Thursday, February 11, 2016

ExecuteScript - JSON-to-JSON conversion

Given the cool UI and data provenance features of NiFi, performing complex JSON-to-JSON conversion should be really simple, and once NIFI-361 is implemented it will be.  Fortunately, in the meantime, some of this can be achieved with the scripting processors (available as of Apache NiFi 0.5.0). As an example, I will present an ExecuteScript processor that performs the same conversion as the demo at http://jolt-demo.appspot.com/, with an extra metric added to really show the JSON-to-JSON transformation.

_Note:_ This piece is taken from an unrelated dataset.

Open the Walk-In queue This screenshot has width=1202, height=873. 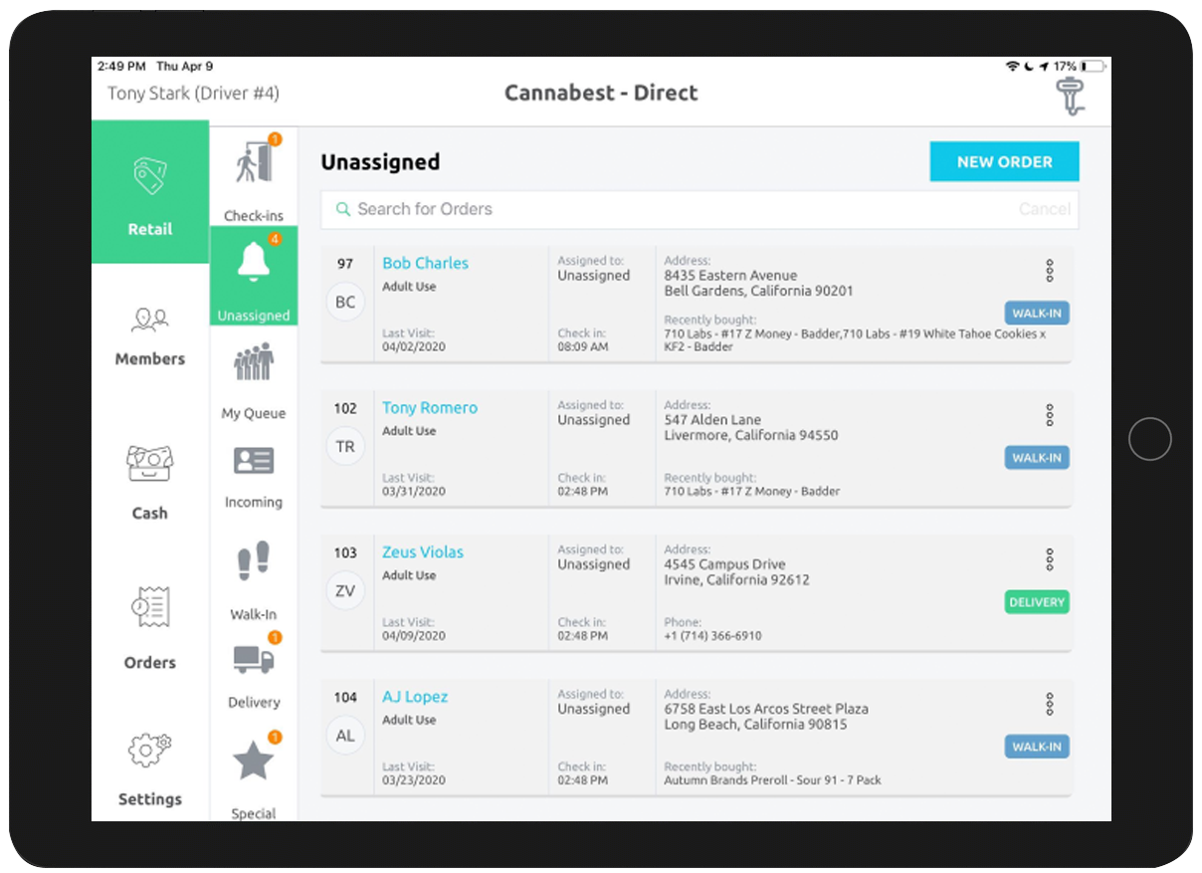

This is not at all a jab against JOLT; to the contrary, NIFI-361 will likely use JOLT as it is a powerful transformation DSL. This is more about the spirit of the ExecuteScript processor, as it is a great way to rapidly enable new features and/or data transformations.

I choose Groovy for the scripting language for ExecuteScript for two reasons: one, I am most familiar with it :) and two, you can do clean JSON-to-JSON conversions with JsonSlurper and JsonBuilder.

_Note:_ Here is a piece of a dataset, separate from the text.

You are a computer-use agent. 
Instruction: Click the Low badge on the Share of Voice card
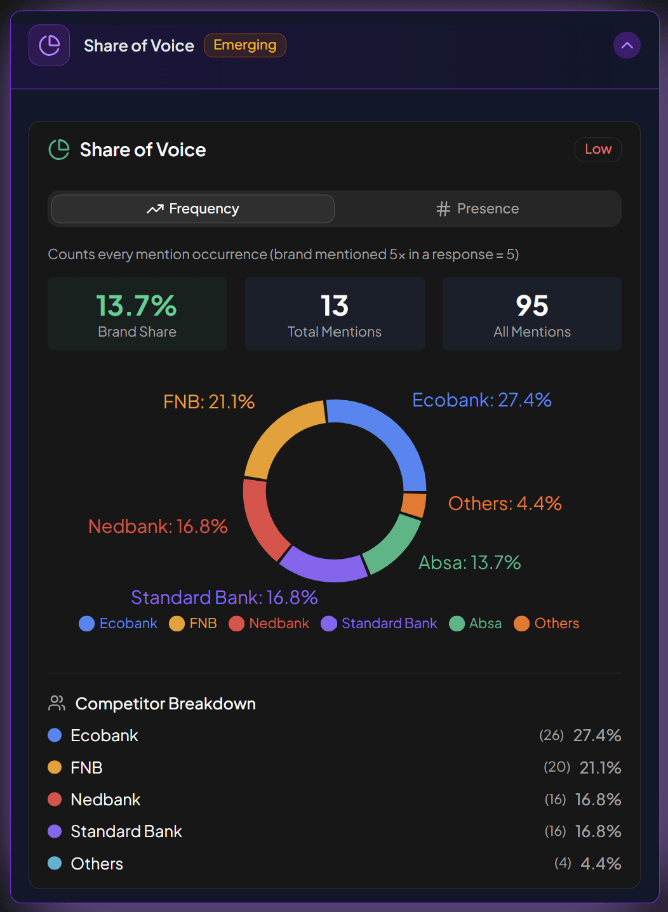click(x=598, y=149)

To emulate the jolt-demo, I start with a flow file containing the following JSON:

{
   "rating": {
      "primary": {
         "value": 3
      },
      "quality": {
         "value": 3
      },
      "metric": {
         "value": 6
      }
   }
}

Using the jolt-demo transform, the following should be output:

{
    "Range": 5,
    "Rating": "3",
    "SecondaryRatings": {
        "metric": {
            "Id": "metric",
            "Range": 5,
            "Value": 6
        },
        "quality": {
            "Id": "quality",
            "Range": 5,
            "Value": 3
        }
    }
}

Using the same rules (translated into JsonBuilder format), the script is:

import org.apache.commons.io.IOUtils
import java.nio.charset.*

def flowFile = session.get();
if (flowFile == null) {
    return;
}
def slurper = new groovy.json.JsonSlurper()

flowFile = session.write(flowFile,
    { inputStream, outputStream ->
        def text = IOUtils.toString(inputStream, StandardCharsets.UTF_8)
        def obj = slurper.parseText(text)
        def builder = new groovy.json.JsonBuilder()
        builder.call {
            'Range' 5
            'Rating' "${obj.rating.primary.value}"
            'SecondaryRatings' {
                obj.rating.findAll {it.key != "primary"}.each {k,v ->
                    "$k" {
                         'Id' "$k"
                         'Range' 5
                         'Value' v.value
                    }
                }
            }
        }
        outputStream.write(builder.toPrettyString().getBytes(StandardCharsets.UTF_8))
    } as StreamCallback)
flowFile = session.putAttribute(flowFile, "filename", flowFile.getAttribute('filename').tokenize('.')[0]+'_translated.json')
session.transfer(flowFile, ExecuteScript.REL_SUCCESS)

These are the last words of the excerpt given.